• [EXERCISE BRIEF]:
Go through the entries below and report how many lines contain the string "computer". Nothing but the number is wanted.

• [DATASET]:
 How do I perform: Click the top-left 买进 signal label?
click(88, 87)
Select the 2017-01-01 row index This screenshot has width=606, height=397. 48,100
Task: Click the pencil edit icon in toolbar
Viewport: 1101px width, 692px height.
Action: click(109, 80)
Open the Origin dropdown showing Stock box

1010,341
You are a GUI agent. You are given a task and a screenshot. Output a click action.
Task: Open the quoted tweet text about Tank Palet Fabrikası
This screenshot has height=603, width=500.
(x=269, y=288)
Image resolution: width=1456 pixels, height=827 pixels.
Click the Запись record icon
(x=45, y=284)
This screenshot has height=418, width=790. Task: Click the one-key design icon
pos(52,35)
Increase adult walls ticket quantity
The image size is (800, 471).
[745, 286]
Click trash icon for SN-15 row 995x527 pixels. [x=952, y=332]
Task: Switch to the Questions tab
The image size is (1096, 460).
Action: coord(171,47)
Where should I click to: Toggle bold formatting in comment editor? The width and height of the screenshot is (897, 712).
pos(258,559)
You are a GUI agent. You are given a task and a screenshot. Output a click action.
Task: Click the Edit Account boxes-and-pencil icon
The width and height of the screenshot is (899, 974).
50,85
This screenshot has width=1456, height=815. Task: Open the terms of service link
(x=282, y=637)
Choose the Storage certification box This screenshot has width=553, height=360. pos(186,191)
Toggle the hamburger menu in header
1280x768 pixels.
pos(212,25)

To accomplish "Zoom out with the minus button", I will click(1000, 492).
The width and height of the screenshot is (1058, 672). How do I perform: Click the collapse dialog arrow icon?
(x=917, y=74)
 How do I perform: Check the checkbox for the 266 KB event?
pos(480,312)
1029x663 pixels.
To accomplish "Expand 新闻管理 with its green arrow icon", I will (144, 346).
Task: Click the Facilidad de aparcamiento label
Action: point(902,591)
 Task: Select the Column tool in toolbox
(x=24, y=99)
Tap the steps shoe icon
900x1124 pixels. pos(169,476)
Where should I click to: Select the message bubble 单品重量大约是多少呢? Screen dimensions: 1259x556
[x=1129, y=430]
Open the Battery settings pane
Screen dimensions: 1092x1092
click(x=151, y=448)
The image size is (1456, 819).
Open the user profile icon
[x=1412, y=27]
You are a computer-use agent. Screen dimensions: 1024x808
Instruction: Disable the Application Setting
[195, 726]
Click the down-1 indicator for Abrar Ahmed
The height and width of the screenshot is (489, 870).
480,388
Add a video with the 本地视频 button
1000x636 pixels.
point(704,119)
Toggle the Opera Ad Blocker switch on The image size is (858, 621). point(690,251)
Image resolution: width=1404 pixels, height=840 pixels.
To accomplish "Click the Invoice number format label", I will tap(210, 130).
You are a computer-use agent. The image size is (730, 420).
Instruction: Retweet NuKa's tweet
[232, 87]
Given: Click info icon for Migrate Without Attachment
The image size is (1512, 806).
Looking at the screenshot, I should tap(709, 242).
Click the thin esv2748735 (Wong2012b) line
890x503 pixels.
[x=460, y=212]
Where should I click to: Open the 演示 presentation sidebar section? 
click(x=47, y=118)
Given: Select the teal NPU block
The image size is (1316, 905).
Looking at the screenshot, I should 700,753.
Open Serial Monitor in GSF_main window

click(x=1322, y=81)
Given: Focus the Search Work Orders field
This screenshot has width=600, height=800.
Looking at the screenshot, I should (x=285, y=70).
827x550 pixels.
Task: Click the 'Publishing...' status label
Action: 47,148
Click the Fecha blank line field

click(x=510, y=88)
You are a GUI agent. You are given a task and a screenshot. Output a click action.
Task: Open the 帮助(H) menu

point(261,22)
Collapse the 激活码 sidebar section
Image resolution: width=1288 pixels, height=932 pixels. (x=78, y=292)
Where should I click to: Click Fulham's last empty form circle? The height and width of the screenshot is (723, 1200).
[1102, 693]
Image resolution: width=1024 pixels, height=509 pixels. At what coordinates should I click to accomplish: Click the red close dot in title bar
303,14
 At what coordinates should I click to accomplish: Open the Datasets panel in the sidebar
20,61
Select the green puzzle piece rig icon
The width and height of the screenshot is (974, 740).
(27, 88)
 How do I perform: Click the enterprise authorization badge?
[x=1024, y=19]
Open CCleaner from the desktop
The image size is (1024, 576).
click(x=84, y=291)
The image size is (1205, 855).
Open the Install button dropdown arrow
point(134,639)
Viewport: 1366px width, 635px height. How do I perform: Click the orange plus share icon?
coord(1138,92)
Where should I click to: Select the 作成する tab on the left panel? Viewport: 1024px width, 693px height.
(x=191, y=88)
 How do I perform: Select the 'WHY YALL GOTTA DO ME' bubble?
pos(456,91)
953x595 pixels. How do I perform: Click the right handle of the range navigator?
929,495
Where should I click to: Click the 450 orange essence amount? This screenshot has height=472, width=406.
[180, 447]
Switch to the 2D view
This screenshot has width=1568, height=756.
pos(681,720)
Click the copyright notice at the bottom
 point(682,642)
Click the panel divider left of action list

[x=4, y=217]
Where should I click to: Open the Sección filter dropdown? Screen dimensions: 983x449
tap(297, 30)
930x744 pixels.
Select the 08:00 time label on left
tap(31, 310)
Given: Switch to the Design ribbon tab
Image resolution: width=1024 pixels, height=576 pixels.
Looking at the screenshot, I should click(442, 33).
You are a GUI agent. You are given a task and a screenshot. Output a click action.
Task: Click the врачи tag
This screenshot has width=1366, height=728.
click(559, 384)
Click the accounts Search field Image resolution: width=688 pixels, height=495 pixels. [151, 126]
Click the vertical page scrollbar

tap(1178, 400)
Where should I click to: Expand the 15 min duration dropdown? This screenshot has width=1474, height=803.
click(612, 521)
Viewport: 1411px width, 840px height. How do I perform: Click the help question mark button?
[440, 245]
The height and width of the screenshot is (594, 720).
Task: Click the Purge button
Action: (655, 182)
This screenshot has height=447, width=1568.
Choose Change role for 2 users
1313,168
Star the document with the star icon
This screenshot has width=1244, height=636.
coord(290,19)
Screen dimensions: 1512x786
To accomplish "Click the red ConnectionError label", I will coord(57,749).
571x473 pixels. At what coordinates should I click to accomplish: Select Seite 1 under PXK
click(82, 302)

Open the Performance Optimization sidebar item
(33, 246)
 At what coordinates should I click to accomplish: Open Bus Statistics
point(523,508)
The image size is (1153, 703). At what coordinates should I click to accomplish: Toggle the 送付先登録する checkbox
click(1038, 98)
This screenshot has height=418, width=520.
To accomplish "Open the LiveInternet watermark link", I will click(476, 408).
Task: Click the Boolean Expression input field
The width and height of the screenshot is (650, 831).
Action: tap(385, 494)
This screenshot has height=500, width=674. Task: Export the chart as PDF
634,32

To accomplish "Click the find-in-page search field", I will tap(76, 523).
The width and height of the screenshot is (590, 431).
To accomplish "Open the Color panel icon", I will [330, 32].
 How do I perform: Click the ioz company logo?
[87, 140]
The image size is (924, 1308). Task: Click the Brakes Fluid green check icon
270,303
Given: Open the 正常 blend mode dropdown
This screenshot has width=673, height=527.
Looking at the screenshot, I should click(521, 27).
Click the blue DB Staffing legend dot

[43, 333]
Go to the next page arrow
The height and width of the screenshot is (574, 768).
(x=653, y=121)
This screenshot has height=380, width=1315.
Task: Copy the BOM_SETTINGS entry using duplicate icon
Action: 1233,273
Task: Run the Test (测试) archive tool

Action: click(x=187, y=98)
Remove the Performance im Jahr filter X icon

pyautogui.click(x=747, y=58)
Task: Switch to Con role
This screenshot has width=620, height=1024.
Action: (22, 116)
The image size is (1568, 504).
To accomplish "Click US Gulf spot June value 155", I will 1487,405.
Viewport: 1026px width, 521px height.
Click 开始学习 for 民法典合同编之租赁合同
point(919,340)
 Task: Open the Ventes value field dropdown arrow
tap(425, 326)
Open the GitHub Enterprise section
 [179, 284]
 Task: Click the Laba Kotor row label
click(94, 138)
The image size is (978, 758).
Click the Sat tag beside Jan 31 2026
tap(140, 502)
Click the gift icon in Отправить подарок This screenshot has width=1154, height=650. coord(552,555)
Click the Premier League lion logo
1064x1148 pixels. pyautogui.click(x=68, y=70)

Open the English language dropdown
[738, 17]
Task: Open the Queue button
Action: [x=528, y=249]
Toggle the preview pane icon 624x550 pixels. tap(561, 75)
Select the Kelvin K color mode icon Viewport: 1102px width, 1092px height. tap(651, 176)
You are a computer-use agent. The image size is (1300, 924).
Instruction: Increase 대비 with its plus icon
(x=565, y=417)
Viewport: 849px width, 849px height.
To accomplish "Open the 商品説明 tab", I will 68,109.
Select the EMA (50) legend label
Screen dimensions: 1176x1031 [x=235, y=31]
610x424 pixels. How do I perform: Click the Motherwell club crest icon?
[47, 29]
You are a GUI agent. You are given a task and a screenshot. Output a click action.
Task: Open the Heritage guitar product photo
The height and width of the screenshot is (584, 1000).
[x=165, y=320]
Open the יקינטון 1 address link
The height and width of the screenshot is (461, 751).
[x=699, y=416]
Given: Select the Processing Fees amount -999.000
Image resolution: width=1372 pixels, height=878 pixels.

• [EXPECTED OUTPUT]:
3